What is Moti Mahal? It appears to be one of the more successful restaurants of Toronto’s Little India, a culturally rich but ever changing neighborhood with exotic clothing and jewelry stores, fancy cafes and abandoned buildings. Moti Mahal would look like a simple fast food restaurant to any uninformed window shoppers, but after taking the red pill and eating here, I discovered a hidden gem and secret history. No, this isn’t a rant post, you’ll have to try again next time.

Angry rant

Although I can refer you to Google if that’s what you’re looking for.

What up until the time of writing I thought was a local Indian restaurant, it turned out to have a much more important history. The story of Moti Mahal begins in the 1900s in the Punjab region of Pakistan—which was still India—with a man named Kundan Lal Gujral. Losing his father at age ten, he worked at a restaurant which revolutionized the art of making tandoori chicken.

Tandoor Oven

A tandoor is a clay pot used as an oven, but Gujral was the first to dig a tandoor into the floor of his eatery, making the dish popular and Gujral’s services vey popular. In 1947, The British brought about partition; separating the great country into India and Pakistan. Gujral fled to India, and arrived in New Delhi poor but hopeful. He then re-started his business into what is today Moti Mahal.

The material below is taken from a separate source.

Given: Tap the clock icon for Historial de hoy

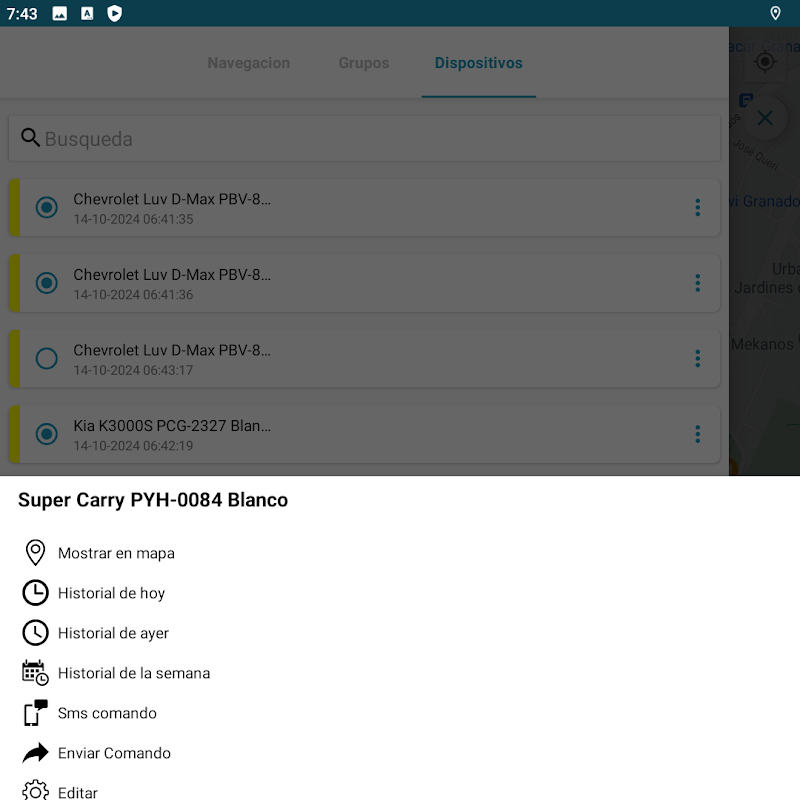Looking at the screenshot, I should 35,592.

Moti Mahal is now a chain with over 120 locations, including the one three blocks away from my house in Toronto, which among other things happens to be the inventor of modern Dal Makhani and Butter Chicken. Wait wait wait, what?! Yeah, that’s right, Moti Mahal invented one of the more popular Indian dishes back in the 50’s. Don’t believe me? Well then check the Wikipedia page, because apparently they have one.

MotiMahal seating
Since I hadn’t learned Moti Mahal’s history until after eating there, my opinion was formed as a regular diner’s experience. The decor isn’t much to talk about, since it appears to be AWOL, and the seating comprises of cafeteria style bolted-down benches and tables. Even though the interior is lacking, the prices are really low in comparison to the food’s quality.

Decisions, decisions

Upon looking at the wall-mounted menu behind the ordering counter, one notices the large number of dishes. Or in my case, one notices the thing that will keep you staring at the wall indecisively for minutes on end. I eventually settled on the number 7 option from the special menu, a huge plate with naan and a smorgasbord of other dishes in smaller portions.

Butter Chicken Thali

My lunch had butter chicken (rather fitting in hindsight), chana masala, bisrani (rice with flavouring) and an onion dumpling in yogurt sauce. Let’s start with the butter chicken. It had generous amount of tender, boneless chicken marinating in a creamy, fresh sauce. The sweet/savoury combination that characterizes butter chicken was spot on, and very warm. It might not be the best I’ve had, but pretty damn good. As for the chana masala, it was amazing. The well-cooked chickpeas were the ideal vessel for a perfect sauce. Unlike most chana dishes I’ve had, this one had very little acidity and a much richer flavour—a little bit was quite filling. The taste could be described as earthy, or as I like to say, umami, and there was just enough spice to bring it all together.

Kathi Roll

My mom’s paneer kathi roll

The biryani surprised me on the first bite. As opposed to just plain rice, it had been treated with a sweet and herbaceous flavouring, making it more suitable to be eaten alone than as a vessel for sauce—I guess that’s what the gigantic pieces of bread were for. Speaking of which, the naan was pretty decent, could’ve been fluffier in my opinion, but I’m a sucker for flatbread and it filled its purpose. As for the onion dumpling yogurt sauce thing—yeah I forget the Indian name okay?!—it matched the other dishes. The yellow stew gave off a mild sourness, brought down by its smoothness. This worked in tangent with the dumpling—a dense but soft, moist ball meant to be chewed with ease.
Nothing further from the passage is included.